Plasmid constructs and transfection
The mature sequence of miR-24-1-5p is UGCCUACUGAGCUGAUAUCAGU. The sequence of human pri miR-24-1-5p was constructed using the following primers: miR-24-1-5p forward, 5′-CCGCTCGAGCAACAGGGTTTTCCAAGTCTAC-3′ and miR-24-1-5p reverse, 5′-GGAAGATCTTCACCTAAGTCGGAAAT CATGTGGTA-3′. The PCR product was digested with XhoI and BglII and then inserted into XhoI-BglII cut pcDNA3-haemagglutinin. HCT-116 and Caco-2 cells were then transfected with the human pri-miR-24-1-5p using lipofectamine 2000 (Invitrogen). Cells transfected with the blank plasmid were used as negative controls. The constructed human pri-miR-24-1-5p was validated by sequencing.
Cell culture
Human CRC cell lines HCT-116 (CCL-247; American Type Culture Collection) and Caco-2 (Cell Bank of Beijing Cancer Institute) were cultured in Dulbecco’s modified Eagle’s medium and α-minimum essential medium (Hyclone, Thermo Fisher Scientific Inc.), respectively. In both cases, the medium was supplemented with 10 % (v/v) fetal bovine serum (Dalian Meilun Biology), 10 000 U/ml penicillin G, 10 mg/ml streptomycin, and the cultures were incubated in a 5 % CO2 humidified atmosphere at 37°C.
Wound healing assay
HCT-116 and Caco-2 cells with 70 % confluency were used in the wound healing assay. First, a sterile pipette tip was used to make a straight-line scratch in the cell monolayer. The cells were washed with PBS followed by the addition of fresh medium. They were then transfected with miR-24-1-5p, and after 24 h, the medium was discarded, and the gap remaining in the scratch was calculated by photomicrograph.
Cell proliferation and colony formation assays
Cell viability was assessed by the 3-(4, 5-dimethylthiazol-2-yl)-2,5-diphenyltetrazolium bromide (MTT) assay. Briefly, 24 h after transfection with miR-24-1-5p, the Caco-2 and HCT-116 cells were incubated for 4 h with 0·5 mg/ml MTT reagent. The culture medium was then removed, and 100 µl dimethyl sulfoxide was added to each well to dissolve the formazan crystals. The absorbance of the plate was measured at 490 nm. To further investigate the role of miR-24-1-5p in cancer cell survival, the cells were seeded in six-well plates at 200/well and grown for 2 weeks for colony formation assay. The colonies of cells that appeared were first washed with PBS, and then fixed with methanol followed by staining with 0·5 % Giemsa. The number of colonies appearing in each well was counted using an inverted microscope.

----

What is being asked: Can you rewrite the methods excerpt, starting at the words "Cell culture" and stopping after "atmosphere at 37°C.", with "fetal bovine serum" changed to "FBS"?

Data for analysis:

----

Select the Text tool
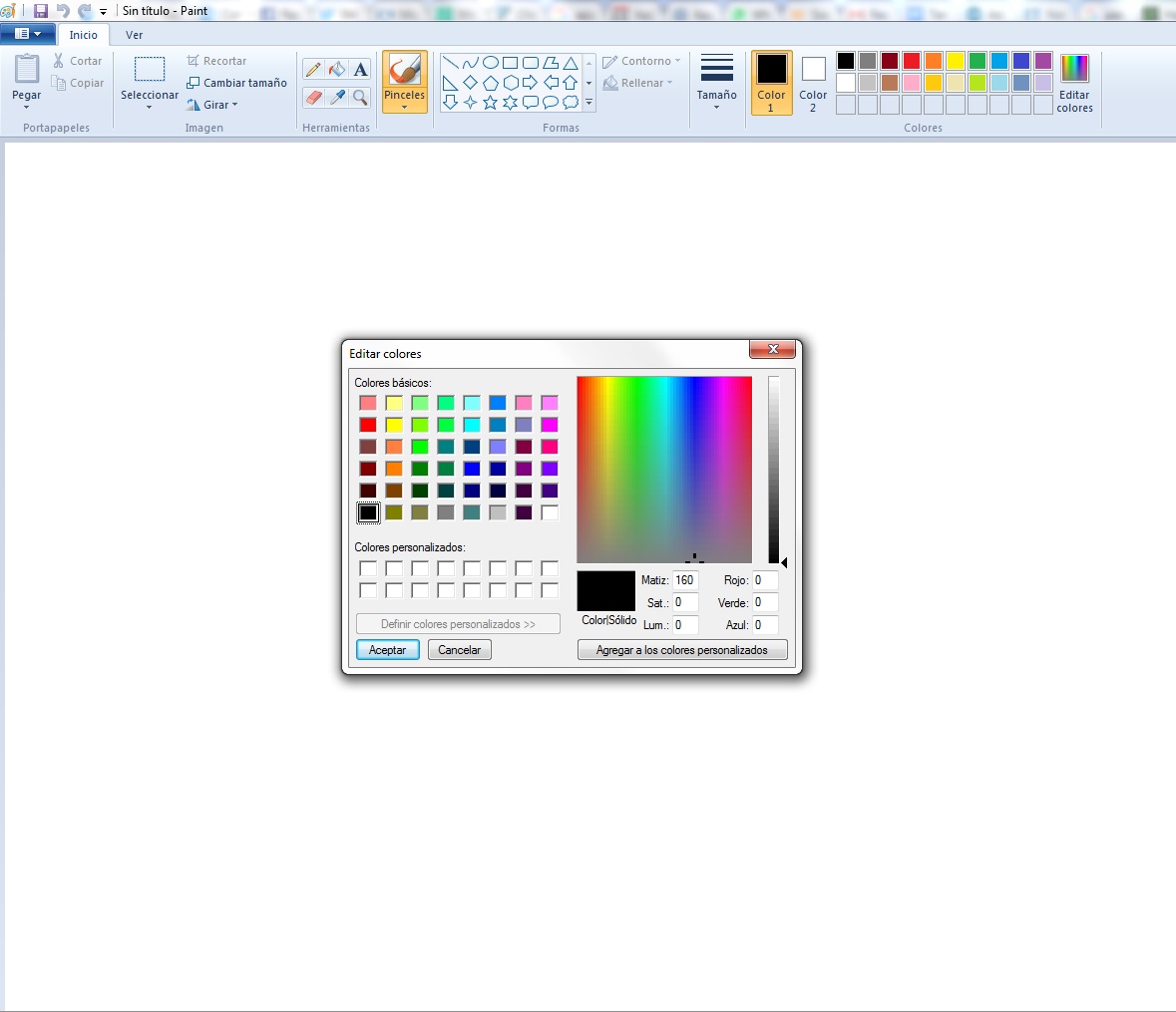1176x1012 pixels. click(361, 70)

----

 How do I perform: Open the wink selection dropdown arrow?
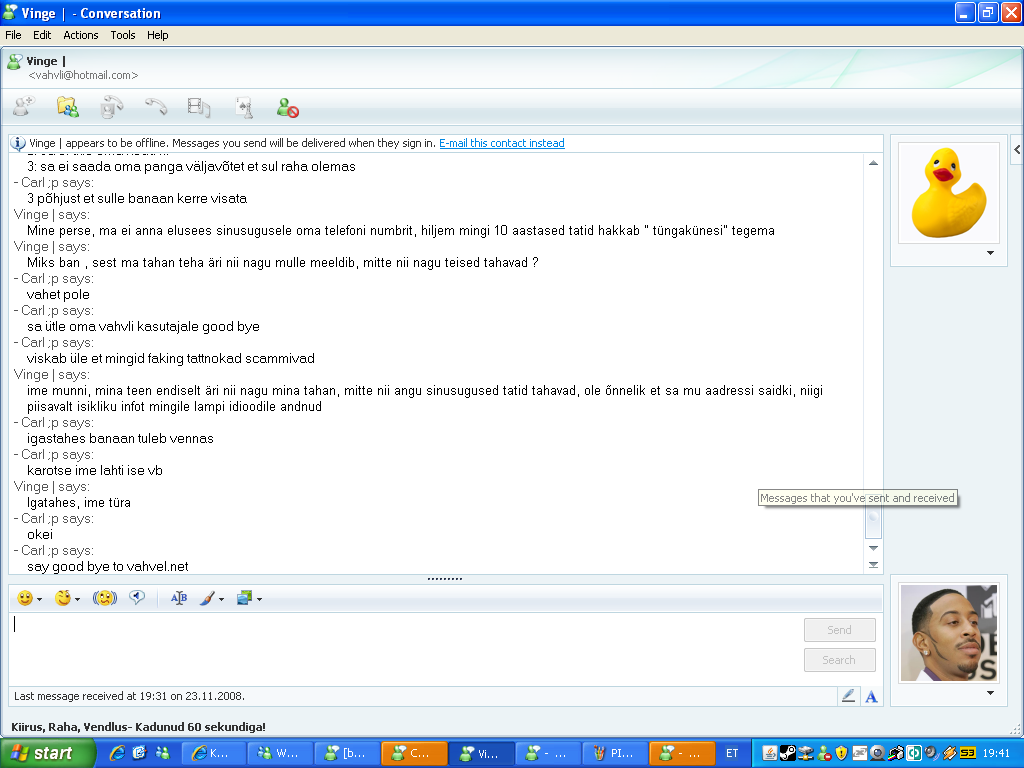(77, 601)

----

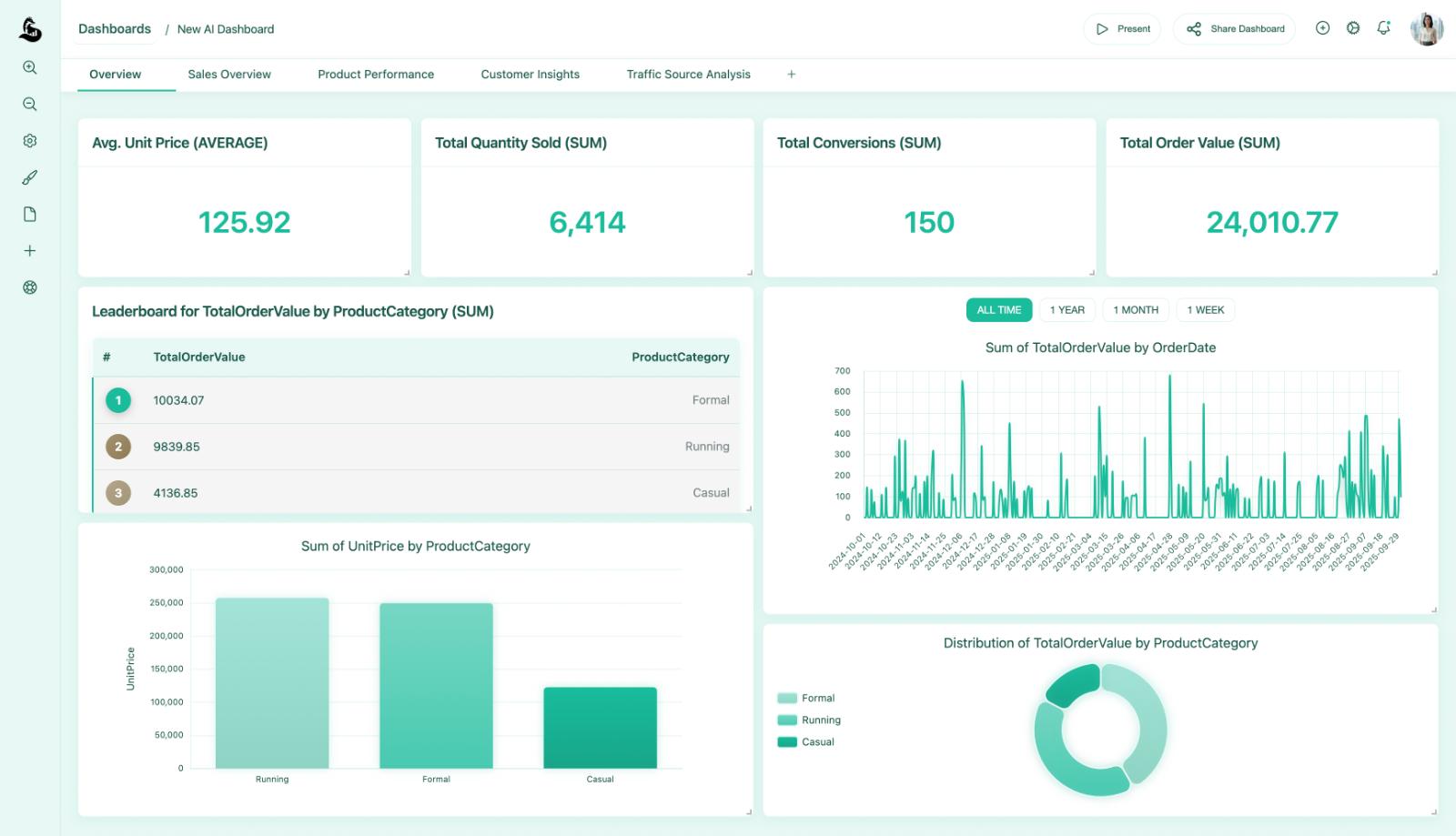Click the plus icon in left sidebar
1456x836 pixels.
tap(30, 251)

----

Written response:
Cell culture
Human CRC cell lines HCT-116 (CCL-247; American Type Culture Collection) and Caco-2 (Cell Bank of Beijing Cancer Institute) were cultured in Dulbecco’s modified Eagle’s medium and α-minimum essential medium (Hyclone, Thermo Fisher Scientific Inc.), respectively. In both cases, the medium was supplemented with 10 % (v/v) FBS (Dalian Meilun Biology), 10 000 U/ml penicillin G, 10 mg/ml streptomycin, and the cultures were incubated in a 5 % CO2 humidified atmosphere at 37°C.